Gestellte Aufgabe 1:
Gib den Lesetext von „Ein Beitrag aus“ bis einschließlich „Realität von morgen?“ wieder und tausche dabei „Künstliche Intelligenz“ gegen „Maschinelles Lernen“ aus.

Lesetext:
Der autonome Militärroboter

Ein Beitrag aus unserer Reihe Künstliche Intelligenz zum Wissenschaftsjahr 2019

 

Der autonome Militärroboter – Science fiction oder die Realität von morgen?

Wir kennen sie alle aus Science-fiction Filmen wie Star wars: Kampfroboter, Maschinen, die völlig eigenständig gegnerische Soldaten oder Roboter erkennen und bekämpfen können, meist noch in atemberaubender Geschwindigkeit und mit Fähigkeiten, die den menschlichen weit überlegen sind. Auch wenn an Modellen, die in diese Richtung gehen, in allen großen Militärmächten -USA, China, Russland – geforscht wird, sieht die aktuelle Situation doch noch ganz anders aus.
Dennoch sind auch heute schon Waffensysteme im Einsatz, die hochautomatisiert bzw. z.T. auch schon halbautonom sind: unbemannte Luftfahrzeuge, unmanned aerial vehicles (UAV) sind die bekanntesten von ihnen, landläufig eher als Drohnen bezeichnet, welche auch für zivile Zwecke zum Einsatz kommen, etwa in der Landwirtschaft. Analog gibt es natürlich auch unbemannte Landfahrzeuge, Schiffe und U-Boote.

Vorliegende Einträge:
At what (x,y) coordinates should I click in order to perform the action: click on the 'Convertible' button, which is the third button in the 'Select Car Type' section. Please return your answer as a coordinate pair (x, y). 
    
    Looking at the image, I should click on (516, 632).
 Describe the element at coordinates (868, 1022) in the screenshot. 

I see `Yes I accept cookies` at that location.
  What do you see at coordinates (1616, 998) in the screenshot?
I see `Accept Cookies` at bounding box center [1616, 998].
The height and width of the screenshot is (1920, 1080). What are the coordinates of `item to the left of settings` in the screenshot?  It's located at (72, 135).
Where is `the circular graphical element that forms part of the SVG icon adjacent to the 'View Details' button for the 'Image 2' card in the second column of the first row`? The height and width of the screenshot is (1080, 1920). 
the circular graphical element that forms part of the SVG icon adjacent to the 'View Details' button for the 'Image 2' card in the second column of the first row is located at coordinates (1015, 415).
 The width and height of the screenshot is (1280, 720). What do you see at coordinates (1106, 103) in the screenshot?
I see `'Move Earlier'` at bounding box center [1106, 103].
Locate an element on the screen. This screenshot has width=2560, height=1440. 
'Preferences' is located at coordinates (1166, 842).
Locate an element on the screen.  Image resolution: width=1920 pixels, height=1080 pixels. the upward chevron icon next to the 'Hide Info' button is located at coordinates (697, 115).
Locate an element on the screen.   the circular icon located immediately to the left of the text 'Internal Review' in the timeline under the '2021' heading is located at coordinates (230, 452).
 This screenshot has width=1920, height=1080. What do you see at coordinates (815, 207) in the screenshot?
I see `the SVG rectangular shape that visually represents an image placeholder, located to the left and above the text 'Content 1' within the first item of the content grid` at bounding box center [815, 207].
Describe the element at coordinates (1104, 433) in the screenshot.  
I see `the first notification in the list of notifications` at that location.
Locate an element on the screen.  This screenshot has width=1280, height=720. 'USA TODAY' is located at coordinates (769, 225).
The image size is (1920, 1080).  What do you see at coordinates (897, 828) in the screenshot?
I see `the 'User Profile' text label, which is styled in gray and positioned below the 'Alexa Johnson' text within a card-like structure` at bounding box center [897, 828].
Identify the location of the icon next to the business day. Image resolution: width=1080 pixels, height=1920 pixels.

Gestellte Aufgabe 2:
Bitte gib aus den Einträgen alles von der Zeile mit „is (1080, 1920).“ bis einschließlich der Zeile mit „The width and“ unverändert wieder.

Richtige Antwort 1:
Ein Beitrag aus unserer Reihe Maschinelles Lernen zum Wissenschaftsjahr 2019

 

Der autonome Militärroboter – Science fiction oder die Realität von morgen?

Richtige Antwort 2:
Where is `the circular graphical element that forms part of the SVG icon adjacent to the 'View Details' button for the 'Image 2' card in the second column of the first row`? The height and width of the screenshot is (1080, 1920). 
the circular graphical element that forms part of the SVG icon adjacent to the 'View Details' button for the 'Image 2' card in the second column of the first row is located at coordinates (1015, 415).
 The width and height of the screenshot is (1280, 720). What do you see at coordinates (1106, 103) in the screenshot?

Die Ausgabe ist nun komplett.